I never realised how much time I spent on my knees until…

Here’s the story about how I came to realise how much time I spend on my knees.

At the weekend I was helping out at a kayaking regatta (because I do that sort of thing at the weekend). Clearly I enjoy getting up at the crack of dawn on a Saturday morning and zooming around the Thames on a boat, in my trackies, with no makeup on. Anyway, the course needs laying and the signs need floating in a dinghy and anchoring at either end of the course.

Anchoring is hard work. Never have I engaged so much core, as when I am heaving an anchor on and off a boat and then lowering it in to the Thames. Once I have anchored these dinghy’s, I set about laying the course. All this involves is putting weighted buoys in the water in a straight line. This is easier said than done. An hour of leaning over the side of a boat and heaving what felt like 1000 buoys into the water and getting completely soaked, they were finally out and the course was laid.
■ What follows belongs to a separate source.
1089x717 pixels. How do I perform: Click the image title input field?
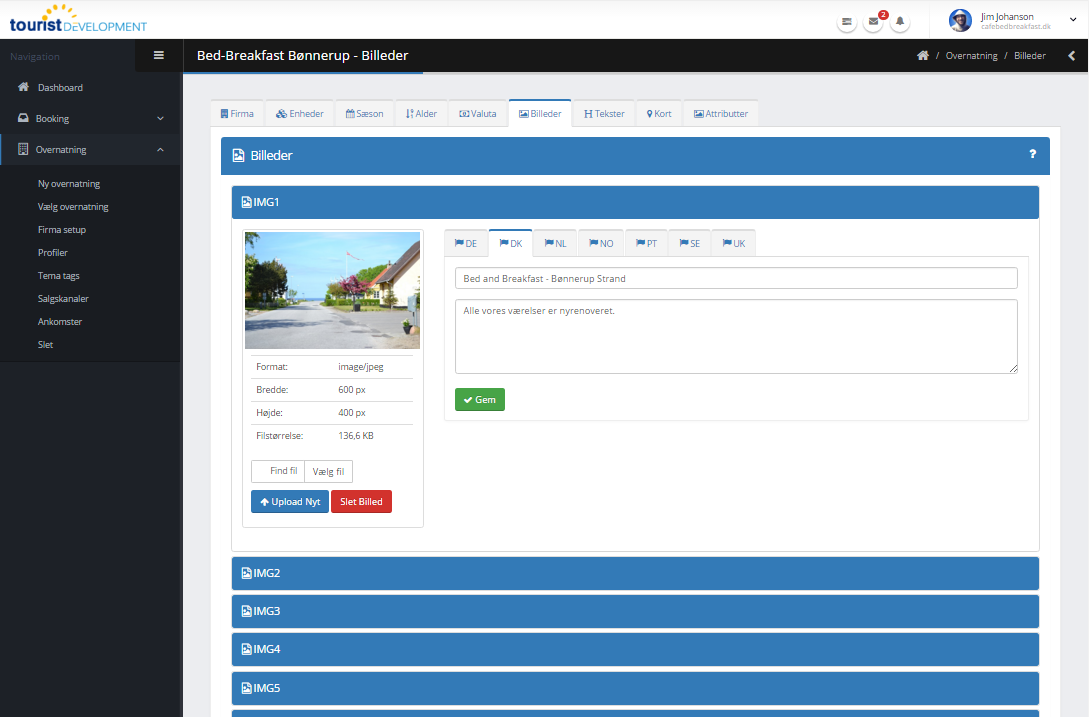point(735,278)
Next came the kayakers. They needed to be transported to the start of the course, with their kayaks and their paddles. Have you ever tried fitting 4 kayakers, 4 kayaks, 4 paddles a helmsman and me in a boat? Of course you haven’t, and my advice is not to try it.  The only way of making this work, was to get the 4 racers to sit in the cabin of the boat out of the way. Shove two of the kayaks up against the cabin (so you can no longer see the people) and me stand there in front of the kayaks holding them up. Next you put two more kayaks in front of me to hold, and you have the guy steering the boat. But, because of all the kayaks in the way, there is no way he can control the speed of the boat. So I am forced to awkwardly squat down whilst holding on to all kayaks and do the throttle control. HA. We had one slightly hairy moment where we almost crashed into a stationary boat because I had thought the guy steering the boat had told me to speed up when he had asked me to slow down. But all told, I think one near miss isn’t too bad considering the circumstances.

When we got to the start of the course, we had to swing one kayak out over the side of the boat and into the water, hold it there so the kayaker could get in and repeat until all kayakers were in the water. Now, this sounds easier than it is. Me trying to steady a kayak for a burly teenager, who is certainly not light on his feet, is hard work. I spent the whole day half laying on the floor with my legs pressed up against the side of the boat, so I could get enough purchase to hold the kayak steady. It was more like having tiny elephants jumping into kayaks, I swear.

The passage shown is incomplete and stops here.